Bitcoin's rising wedge breakdown targets $58,570 after the Kimi K3 launch triggered a synchronized retreat from AI-linked risk assets.
Bitcoin fell 2.1% to $62,828 as of 04:49 UTC on July 17, extending its decline after Moonshot AI's Kimi K3 launch sparked a broad selloff in technology and semiconductor stocks.
"The Kimi K3 launch challenged the assumption that only well-capitalized US companies can build frontier AI, and the market repriced AI valuations across the board," said Yashu Gola, a crypto journalist and analyst covering digital assets and macroeconomics.
The BTC/USD pair broke below the lower boundary of a rising wedge pattern near $63,500, a bearish formation that projects a measured downside target of $58,570, according to technical analysis. The relative strength index fell toward 41, with room to decline further toward the oversold threshold of 30. Trading volumes picked up as the breakdown accelerated, with the 50-period and 200-period exponential moving averages on the four-hour chart now acting as resistance at $63,247 and $63,805, respectively.
A recovery above $64,000 would weaken the bearish setup and reopen the path toward $65,000. Otherwise, the measured target near $58,570 implies another 7 percent decline from current levels, with the broader correction potentially extending into mid-July.

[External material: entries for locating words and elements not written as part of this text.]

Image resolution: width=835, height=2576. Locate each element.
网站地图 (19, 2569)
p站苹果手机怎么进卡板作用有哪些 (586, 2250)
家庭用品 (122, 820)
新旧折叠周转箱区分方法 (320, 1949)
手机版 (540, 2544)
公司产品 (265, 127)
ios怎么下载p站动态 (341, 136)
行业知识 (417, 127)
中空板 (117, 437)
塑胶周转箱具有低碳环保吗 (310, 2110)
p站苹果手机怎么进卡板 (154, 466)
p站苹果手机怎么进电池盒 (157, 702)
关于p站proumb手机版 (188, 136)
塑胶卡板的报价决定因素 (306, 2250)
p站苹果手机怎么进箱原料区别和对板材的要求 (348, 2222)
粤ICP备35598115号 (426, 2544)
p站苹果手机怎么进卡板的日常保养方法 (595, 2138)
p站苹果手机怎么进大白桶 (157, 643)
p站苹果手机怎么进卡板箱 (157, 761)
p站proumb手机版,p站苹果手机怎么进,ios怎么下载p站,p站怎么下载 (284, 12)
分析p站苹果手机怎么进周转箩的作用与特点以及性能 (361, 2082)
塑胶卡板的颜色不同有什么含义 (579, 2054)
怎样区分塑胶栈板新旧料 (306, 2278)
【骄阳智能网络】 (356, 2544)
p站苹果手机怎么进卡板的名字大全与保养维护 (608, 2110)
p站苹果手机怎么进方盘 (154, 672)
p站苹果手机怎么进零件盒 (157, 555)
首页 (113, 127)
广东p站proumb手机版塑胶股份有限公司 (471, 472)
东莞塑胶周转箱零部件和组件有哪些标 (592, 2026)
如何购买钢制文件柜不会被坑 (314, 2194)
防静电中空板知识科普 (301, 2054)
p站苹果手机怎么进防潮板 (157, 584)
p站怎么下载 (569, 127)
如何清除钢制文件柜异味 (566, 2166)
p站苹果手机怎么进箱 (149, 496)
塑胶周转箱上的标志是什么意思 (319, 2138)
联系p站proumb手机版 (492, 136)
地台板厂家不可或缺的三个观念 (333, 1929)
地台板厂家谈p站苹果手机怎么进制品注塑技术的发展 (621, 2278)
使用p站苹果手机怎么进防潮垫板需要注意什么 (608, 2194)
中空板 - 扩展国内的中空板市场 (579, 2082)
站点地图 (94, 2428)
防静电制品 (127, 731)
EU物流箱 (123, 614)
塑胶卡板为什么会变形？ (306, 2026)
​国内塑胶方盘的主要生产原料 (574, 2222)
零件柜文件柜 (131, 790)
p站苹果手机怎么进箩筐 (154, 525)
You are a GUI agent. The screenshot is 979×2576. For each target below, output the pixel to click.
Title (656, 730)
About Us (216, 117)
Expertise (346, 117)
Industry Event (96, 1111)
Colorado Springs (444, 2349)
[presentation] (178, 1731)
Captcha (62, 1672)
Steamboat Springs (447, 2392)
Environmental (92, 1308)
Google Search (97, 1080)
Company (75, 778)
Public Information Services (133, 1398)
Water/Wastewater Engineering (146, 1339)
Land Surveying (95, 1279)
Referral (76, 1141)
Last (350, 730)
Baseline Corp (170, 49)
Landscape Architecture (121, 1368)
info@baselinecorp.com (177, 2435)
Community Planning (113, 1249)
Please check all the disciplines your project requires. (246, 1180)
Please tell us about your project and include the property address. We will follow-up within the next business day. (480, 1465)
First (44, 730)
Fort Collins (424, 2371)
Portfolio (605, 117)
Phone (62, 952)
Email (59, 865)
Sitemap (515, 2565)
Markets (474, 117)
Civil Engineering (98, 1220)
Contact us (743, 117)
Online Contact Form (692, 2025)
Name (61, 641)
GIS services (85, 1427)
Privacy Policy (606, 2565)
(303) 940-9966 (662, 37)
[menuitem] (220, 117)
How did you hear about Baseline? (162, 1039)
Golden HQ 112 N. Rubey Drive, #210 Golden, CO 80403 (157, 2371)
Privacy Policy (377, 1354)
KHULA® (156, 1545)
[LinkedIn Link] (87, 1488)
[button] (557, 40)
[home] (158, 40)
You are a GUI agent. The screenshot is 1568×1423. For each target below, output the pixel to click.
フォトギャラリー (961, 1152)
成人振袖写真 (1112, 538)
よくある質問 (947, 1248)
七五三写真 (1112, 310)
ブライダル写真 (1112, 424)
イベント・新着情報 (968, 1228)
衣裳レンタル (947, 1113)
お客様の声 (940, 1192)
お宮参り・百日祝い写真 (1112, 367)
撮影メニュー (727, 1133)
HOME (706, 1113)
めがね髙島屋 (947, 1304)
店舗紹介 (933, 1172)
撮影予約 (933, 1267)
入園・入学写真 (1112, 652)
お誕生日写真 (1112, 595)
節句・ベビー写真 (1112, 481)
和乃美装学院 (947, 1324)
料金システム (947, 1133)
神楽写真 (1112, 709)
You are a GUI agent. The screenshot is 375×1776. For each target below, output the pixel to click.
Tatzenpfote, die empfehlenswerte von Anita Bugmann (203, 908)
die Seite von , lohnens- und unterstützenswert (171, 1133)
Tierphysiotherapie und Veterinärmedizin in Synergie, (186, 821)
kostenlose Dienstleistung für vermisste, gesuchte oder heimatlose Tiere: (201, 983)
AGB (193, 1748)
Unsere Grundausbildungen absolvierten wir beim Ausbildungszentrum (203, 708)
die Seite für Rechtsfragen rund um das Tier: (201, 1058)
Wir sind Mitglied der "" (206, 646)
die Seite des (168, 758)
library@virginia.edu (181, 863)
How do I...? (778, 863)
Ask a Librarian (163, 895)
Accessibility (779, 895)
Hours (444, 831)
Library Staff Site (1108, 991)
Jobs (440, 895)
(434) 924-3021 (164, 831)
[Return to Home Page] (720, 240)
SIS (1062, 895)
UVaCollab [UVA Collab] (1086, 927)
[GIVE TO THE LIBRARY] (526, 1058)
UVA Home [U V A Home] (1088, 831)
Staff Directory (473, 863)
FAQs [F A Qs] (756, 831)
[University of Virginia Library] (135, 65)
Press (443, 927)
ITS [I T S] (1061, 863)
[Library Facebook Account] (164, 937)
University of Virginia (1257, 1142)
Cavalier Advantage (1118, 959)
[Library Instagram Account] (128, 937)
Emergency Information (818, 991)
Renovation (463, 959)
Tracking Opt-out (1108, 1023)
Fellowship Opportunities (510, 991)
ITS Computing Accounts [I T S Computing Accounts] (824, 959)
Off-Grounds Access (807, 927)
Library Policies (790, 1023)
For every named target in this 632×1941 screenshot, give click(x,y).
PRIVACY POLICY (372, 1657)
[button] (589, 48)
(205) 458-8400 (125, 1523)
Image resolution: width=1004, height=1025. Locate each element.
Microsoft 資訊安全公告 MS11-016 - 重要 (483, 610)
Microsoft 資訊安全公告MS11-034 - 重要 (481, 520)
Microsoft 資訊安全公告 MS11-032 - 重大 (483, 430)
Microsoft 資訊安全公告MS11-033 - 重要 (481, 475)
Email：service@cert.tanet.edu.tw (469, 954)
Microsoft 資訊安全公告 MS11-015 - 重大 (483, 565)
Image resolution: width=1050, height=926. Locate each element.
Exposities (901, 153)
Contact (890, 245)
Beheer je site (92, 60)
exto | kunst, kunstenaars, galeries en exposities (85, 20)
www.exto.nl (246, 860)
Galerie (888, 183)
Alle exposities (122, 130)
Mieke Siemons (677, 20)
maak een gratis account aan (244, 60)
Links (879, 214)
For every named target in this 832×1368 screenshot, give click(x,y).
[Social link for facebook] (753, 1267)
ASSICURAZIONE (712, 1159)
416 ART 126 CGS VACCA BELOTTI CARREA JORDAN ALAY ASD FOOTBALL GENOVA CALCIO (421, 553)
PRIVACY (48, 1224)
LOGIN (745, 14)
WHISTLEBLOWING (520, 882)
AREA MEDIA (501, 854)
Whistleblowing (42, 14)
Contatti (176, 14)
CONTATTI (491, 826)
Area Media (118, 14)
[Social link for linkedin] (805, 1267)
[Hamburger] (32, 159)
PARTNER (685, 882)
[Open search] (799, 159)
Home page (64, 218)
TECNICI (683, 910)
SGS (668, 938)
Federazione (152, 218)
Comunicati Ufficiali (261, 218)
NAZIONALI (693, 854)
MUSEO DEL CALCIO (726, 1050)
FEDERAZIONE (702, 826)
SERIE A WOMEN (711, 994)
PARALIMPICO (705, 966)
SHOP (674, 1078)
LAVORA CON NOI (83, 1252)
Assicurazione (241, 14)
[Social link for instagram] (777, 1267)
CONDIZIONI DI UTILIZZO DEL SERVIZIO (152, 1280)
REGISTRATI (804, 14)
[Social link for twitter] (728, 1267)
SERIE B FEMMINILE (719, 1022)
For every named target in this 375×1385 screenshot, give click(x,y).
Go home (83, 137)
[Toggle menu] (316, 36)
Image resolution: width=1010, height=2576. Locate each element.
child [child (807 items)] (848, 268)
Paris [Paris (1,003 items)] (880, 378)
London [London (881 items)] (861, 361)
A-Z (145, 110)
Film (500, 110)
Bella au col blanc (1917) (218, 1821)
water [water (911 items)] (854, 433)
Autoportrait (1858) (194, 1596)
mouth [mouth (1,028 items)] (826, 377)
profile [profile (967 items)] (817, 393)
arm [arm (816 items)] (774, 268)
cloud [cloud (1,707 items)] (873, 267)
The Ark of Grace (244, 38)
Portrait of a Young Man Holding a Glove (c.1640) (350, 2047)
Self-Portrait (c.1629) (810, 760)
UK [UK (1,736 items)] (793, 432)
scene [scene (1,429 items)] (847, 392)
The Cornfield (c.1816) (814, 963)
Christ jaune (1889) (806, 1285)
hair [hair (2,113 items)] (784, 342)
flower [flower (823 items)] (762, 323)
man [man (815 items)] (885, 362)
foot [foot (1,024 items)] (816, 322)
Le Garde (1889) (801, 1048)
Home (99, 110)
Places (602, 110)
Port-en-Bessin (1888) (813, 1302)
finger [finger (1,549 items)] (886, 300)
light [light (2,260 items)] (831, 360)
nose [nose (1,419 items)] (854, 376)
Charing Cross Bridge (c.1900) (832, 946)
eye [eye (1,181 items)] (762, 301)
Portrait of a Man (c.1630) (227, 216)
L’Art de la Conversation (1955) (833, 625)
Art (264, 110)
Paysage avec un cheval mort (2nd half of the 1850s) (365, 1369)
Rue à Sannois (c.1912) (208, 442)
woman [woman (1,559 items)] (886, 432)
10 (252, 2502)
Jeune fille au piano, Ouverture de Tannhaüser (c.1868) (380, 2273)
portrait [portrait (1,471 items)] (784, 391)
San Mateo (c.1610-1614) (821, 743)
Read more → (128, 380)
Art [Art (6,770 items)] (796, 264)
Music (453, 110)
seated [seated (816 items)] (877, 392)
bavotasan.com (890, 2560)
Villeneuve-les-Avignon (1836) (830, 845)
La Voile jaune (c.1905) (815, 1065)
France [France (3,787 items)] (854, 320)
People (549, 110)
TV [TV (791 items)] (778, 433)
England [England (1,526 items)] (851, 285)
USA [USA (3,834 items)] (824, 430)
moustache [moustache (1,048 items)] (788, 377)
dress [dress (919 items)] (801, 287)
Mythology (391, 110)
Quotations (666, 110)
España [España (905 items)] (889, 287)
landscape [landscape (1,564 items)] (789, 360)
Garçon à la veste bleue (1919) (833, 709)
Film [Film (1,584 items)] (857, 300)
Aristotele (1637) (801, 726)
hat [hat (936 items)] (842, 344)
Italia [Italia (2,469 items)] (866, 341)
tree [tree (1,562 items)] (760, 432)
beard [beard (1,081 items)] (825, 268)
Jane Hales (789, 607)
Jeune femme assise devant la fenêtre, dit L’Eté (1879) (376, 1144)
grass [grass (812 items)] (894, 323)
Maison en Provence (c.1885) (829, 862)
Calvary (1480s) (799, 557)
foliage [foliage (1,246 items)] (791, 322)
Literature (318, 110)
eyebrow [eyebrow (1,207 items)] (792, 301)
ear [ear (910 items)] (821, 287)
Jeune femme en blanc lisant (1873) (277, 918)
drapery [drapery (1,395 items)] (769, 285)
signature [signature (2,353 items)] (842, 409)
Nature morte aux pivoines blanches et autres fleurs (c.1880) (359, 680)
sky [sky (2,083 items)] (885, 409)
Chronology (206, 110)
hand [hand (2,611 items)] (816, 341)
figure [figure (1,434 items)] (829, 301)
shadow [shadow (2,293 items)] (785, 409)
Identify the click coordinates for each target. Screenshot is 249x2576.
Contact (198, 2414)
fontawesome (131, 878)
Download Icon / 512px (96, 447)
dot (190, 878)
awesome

The selloff in Bitcoin mirrored losses across global equity markets. Chinese startup Moonshot AI unveiled Kimi K3, a 2.8-trillion-parameter open model designed for coding, reasoning, and complex tasks, whose strong benchmark results triggered a reassessment of AI valuations. Shares of Chinese AI rivals Zhipu AI and MiniMax fell 22 percent and 14 percent, respectively, while South Korean chipmaker SK Hynix — Nvidia's main supplier of high-bandwidth memory — dropped roughly 8 percent.
Taiwan's stock index fell 5.7 percent on Friday, and Japan's Nikkei approached a 6 percent decline, as investors worried that capable open models could intensify competition, reduce AI pricing power, and weaken returns on expensive chips and data center infrastructure. US equity futures were down across the board.
Bitcoin's correlation with technology stocks has reasserted itself during risk-off episodes, with the two asset classes moving in tandem as traders reduce exposure to speculative positions. The synchronized decline also reflected positioning ahead of Wednesday's US core inflation report, where a hotter-than-expected reading could strengthen expectations that the Federal Reserve will keep interest rates elevated.
Worsening conditions surrounding the US-Iran ceasefire added another layer of uncertainty. Any renewed escalation could lift oil prices, revive inflation concerns, and further weaken demand for risk assets such as Bitcoin.
On-chain data showed open interest across major exchanges declining alongside the price move, suggesting long liquidation pressure rather than new short positioning drove the decline. A break below $60,000 would likely trigger additional cascade selling, with the next major support cluster near $58,500.
This article is for informational purposes only and does not constitute investment advice.